BAM Split Corp has entered into a bought-deal refunding the BNA.PR.A, which pays 6.25% and matures 2010-9-30, but is redeemable at par commencing 2010-10-1.
Issue: BAM Split Corp. Cumulative Class AA preferred shares, Series 4
Size: 5-million shares (= $125-million)
Dividend: 7.25% paid quarterly (=$0.453125 quarterly, =$1.8125 p.a.). First coupon payable Sept. 7 for $0.26318, based on closing July 9.
Redemption: Will be redeemed 2014-7-9 at lesser of $25.00 or NAV. Optional redemption at $26.00 at any time – company may redeem early only if Capital Units retracted or there is a takeover bid for BAM.A
Retraction: Into Debentures. No Cash Retractions (except that the 2014-7-9 counts as a retraction for analytical purposes)! Debs pay interest of 7.35%, same maturity and – I PRESUME – are senior to prefs. Check the prospectus when available.
Update: BNA Press Release
The purpose of the new issue is to redeem BNA.PR.A. The new issue yields 7.35% while the retiring PR.A yields 6.25%, so this will cost $1.35M more per year PLUS new issue expenses (and both PR.A and the new issue will be outstanding for 3 months presumably, although it might make sense to call the PR.A two months early for $25.25 and save 26c in duplicate dividends).
Except for new issue costs, the capital structure of BNN split would remain the same, but pref dividend coverage will fluctuate around 1.0.
What annoys me as an owner of BNA.PR.C (which will be redeemed in 2019 at the latest) is that the new issue gets redeemed before mine (2014). Although these prefs are ranked pari passu, if they can’t be rolled over, BNN split will have to sell a lot of BAM shares which might depress the price (NAV) and will raise the proportion of expenses I have to bear.
On the other hand, BNA.PR.C yields 10.7% for 10 years; and BNA.PR.B 8.1% for 2016 maturity, so maybe 7.35% for 5 years is the best the company could do in the current market (steep yield curve!). They have another year to refund the Pref A, so the fact they choose to do it now could suggest a gloomy view of the year-ahead future for BAM.
To your point on retraction-conversion to debentures — a wrinkle that appeared for BNA.PR.C which is way worse than the retraction for cash for BNA.PR.B we’ve discussed before (and I’ve taken advantage of).
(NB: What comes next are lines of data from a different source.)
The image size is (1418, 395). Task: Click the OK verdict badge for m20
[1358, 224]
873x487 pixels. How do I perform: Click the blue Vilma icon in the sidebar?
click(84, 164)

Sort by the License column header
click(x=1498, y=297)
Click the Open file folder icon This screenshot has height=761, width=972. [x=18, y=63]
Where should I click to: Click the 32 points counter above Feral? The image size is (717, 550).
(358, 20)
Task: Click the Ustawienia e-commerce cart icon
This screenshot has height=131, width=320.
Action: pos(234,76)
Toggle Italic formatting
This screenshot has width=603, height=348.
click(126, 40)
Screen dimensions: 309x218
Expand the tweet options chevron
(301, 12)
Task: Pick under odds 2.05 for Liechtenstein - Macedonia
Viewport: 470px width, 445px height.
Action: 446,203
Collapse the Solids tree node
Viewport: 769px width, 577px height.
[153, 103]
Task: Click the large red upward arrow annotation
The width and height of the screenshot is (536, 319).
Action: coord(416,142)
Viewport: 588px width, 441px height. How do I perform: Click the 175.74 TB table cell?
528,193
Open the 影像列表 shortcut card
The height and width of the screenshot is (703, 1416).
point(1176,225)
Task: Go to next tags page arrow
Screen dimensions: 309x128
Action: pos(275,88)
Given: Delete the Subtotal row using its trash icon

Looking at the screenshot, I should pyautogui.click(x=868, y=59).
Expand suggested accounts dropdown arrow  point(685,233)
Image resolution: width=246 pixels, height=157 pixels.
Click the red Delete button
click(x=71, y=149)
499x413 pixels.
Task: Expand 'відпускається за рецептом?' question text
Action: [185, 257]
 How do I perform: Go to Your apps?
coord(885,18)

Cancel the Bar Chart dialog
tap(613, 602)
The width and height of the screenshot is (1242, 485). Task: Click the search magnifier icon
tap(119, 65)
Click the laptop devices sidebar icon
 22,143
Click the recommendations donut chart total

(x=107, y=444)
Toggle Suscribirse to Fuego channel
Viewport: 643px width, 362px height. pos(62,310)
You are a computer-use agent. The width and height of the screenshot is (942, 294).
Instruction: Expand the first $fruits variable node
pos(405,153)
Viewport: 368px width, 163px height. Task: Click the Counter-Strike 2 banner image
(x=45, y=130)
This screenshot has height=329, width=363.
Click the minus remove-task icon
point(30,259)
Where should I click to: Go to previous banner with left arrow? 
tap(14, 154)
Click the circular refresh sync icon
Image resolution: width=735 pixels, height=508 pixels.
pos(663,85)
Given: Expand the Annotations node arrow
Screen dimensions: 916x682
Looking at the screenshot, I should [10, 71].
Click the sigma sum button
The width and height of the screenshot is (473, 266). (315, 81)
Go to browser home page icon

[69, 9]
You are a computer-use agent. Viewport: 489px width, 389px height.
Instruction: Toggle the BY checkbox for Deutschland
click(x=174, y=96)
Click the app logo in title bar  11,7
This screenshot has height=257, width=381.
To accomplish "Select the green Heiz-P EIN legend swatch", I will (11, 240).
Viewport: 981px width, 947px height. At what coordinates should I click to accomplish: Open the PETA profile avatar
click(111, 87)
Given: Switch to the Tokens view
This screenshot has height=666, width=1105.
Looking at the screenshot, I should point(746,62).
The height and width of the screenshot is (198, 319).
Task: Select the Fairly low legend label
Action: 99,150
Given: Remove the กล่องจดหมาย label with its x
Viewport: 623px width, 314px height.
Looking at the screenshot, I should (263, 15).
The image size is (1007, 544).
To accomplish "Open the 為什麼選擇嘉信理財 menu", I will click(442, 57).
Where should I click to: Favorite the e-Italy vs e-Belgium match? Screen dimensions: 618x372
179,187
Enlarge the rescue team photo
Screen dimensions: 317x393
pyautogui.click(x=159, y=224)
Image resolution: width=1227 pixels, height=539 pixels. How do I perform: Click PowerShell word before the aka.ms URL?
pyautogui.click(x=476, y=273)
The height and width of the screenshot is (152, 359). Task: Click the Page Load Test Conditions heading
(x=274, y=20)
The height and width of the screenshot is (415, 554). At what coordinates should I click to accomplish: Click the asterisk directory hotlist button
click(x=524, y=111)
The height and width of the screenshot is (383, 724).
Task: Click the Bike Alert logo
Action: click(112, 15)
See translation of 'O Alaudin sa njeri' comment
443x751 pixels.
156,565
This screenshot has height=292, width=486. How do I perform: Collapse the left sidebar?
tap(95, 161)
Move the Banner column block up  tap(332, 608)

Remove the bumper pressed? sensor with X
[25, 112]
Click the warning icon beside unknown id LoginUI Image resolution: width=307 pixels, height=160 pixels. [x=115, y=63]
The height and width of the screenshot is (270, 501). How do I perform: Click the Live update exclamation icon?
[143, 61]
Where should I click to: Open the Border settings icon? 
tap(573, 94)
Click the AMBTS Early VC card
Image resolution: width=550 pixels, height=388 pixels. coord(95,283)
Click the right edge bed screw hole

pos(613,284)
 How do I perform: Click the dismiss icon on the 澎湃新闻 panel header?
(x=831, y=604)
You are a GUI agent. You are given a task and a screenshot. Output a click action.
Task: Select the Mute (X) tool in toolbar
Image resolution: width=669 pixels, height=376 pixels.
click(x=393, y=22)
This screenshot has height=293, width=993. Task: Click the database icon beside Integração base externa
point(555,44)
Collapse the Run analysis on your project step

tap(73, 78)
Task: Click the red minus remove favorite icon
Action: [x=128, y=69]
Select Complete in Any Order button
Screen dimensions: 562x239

I see that the new issue sounds similar to debenture retraction for PR.C. However, I considered this during the winter as PR.C shares languished near $12. The PR.C can be retracted for a debenture yielding slightly more (so could suit an RRSP).
The debentures do rank prior to prefs, BUT (a) this debenture might be issued by BAM Investments (which owns the capital shares and may not be in a position to pay anything); and (b) the company limits the issuance to 5% of NAV (to maintain the credit rating, I guess). Thus, I wonder, aside from the annoyance value of small holder retractions, whether the debenture conversion feature can really be used on a large scale, and if used, offer much protection.
Anyway, for now I like my 10.7% 10-year yield on PR.C and hold enough BAM/BPO/BNA to avoid the new issue (which I see sold like hotcakes). Furthermore, a DBRS rating of Pfd-2Low on a split share is small comfort. The history of DBRS ratings on split shares is that they are 25X more likely to be downgraded than a similarly ranked pref issued directly by an operating company with the same rating. Some risk is being underassessed!
What annoys me as an owner of BNA.PR.C (which will be redeemed in 2019 at the latest) is that the new issue gets redeemed before mine (2014).
On the other hand, the redemption in 2014 is at the lower of par or NAV. Therefore, it is conceivable that the new issue could default, while the BNA.PR.C pays off in full!